VMWare HA Important Points
- HA maintains the high availability of virtual machines when an event of host failure / isolation occurs by powering on them on running hosts.
- Every host in cluster exchanges its heartbeat with other hosts to notify them that it is alive.
- A host is declared as isolated when its heartbeat is not received within 12 seconds.
- A host is declared as dead when its heartbeat is not received within 15 seconds, we can increase this duration to avoid false positives by defining an advanced setting das.failuredetectioninterval in vCenter.
- If we set das.failuredetectioninterval to 60 seconds we can avoid false isolations, which means if an isolated host comes back within 60 seconds VM’s will continues to run on the same host, which means HA will never interfere.
- When a host is declared as isolated after defined interval isolation response will be executed on that host.

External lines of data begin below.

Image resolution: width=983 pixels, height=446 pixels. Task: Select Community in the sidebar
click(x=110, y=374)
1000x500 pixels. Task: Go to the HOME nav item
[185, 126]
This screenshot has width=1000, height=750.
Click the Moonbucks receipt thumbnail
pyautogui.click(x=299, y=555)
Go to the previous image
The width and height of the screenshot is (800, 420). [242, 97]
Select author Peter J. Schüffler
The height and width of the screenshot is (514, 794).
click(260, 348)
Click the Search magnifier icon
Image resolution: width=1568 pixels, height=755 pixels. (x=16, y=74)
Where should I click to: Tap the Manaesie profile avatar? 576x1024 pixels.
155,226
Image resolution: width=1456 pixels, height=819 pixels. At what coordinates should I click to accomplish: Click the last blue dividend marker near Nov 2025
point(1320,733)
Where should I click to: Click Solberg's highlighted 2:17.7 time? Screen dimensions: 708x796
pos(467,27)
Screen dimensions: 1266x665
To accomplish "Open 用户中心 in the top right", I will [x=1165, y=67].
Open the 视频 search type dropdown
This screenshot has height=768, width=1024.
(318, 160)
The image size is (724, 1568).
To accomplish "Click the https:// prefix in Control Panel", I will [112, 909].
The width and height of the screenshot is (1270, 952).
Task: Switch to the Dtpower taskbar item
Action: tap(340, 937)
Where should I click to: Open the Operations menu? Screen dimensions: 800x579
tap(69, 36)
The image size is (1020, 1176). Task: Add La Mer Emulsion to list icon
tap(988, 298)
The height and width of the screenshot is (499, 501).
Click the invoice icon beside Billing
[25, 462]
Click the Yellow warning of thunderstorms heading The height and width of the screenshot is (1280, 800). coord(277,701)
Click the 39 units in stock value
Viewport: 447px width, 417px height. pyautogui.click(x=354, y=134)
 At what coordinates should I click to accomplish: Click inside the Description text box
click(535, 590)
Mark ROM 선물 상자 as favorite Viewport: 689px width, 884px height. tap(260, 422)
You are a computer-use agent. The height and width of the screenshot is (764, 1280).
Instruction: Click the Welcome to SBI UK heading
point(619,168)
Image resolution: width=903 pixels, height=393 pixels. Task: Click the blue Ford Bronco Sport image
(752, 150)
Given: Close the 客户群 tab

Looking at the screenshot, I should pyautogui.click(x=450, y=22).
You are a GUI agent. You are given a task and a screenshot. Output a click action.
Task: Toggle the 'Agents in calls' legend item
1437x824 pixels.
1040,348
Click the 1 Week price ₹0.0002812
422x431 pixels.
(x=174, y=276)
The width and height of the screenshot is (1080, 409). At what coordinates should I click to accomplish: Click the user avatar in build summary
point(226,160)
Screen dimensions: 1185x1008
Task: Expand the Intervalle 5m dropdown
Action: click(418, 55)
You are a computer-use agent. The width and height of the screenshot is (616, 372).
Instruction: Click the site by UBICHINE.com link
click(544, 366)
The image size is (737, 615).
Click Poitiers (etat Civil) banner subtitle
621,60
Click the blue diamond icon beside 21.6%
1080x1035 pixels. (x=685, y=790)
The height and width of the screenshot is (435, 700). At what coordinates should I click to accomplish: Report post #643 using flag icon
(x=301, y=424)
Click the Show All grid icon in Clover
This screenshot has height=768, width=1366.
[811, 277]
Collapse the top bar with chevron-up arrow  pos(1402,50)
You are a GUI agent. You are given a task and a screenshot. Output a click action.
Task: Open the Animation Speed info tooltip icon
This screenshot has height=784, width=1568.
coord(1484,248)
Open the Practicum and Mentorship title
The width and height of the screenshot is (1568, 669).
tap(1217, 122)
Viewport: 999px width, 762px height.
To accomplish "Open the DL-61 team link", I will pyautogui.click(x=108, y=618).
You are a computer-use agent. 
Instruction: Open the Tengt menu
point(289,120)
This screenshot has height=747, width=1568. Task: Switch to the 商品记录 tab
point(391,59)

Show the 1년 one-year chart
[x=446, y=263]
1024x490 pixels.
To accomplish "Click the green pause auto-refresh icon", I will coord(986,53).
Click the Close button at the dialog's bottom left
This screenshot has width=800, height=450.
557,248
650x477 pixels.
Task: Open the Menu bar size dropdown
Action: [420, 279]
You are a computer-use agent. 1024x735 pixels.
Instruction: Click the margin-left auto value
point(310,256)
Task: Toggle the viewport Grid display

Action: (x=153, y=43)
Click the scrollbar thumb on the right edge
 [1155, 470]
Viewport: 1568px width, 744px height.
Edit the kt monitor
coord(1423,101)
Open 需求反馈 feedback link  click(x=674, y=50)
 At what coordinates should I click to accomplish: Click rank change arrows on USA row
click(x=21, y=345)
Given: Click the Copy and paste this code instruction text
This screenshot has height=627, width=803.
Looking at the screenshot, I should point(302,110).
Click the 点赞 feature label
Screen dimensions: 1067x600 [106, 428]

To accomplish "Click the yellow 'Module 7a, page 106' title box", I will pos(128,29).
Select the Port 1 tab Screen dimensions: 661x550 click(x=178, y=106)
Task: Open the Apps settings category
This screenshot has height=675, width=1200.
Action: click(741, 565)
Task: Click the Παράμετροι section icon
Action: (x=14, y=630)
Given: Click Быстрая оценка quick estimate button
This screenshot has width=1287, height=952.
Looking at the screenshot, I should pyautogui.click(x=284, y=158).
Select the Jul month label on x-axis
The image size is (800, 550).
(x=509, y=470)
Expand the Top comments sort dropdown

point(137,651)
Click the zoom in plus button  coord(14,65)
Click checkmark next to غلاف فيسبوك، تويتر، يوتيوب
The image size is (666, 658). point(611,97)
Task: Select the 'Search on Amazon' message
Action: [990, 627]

- If isolated response is set to “Leave Powered on” the vm’s will continues to run on the isolated, however if another host tries to power on the same vm on other host it may not be possible to do so, because of underlying lock mechanism provided by vmfs.
- If isolated response is set to “Shutdown” the vm’s will undergo clean shutdown by the host and then they will be powered on other host.
- If isolated response is set to “Power off” the vm’s will powered off immediately by the host and then they will be powered on other host. At the same time if the host has VM’s which are shutdown gracefully, they will never powered on new host. Only abnormally powered off vm’s will be powered on other hosts to avoid service interruptions.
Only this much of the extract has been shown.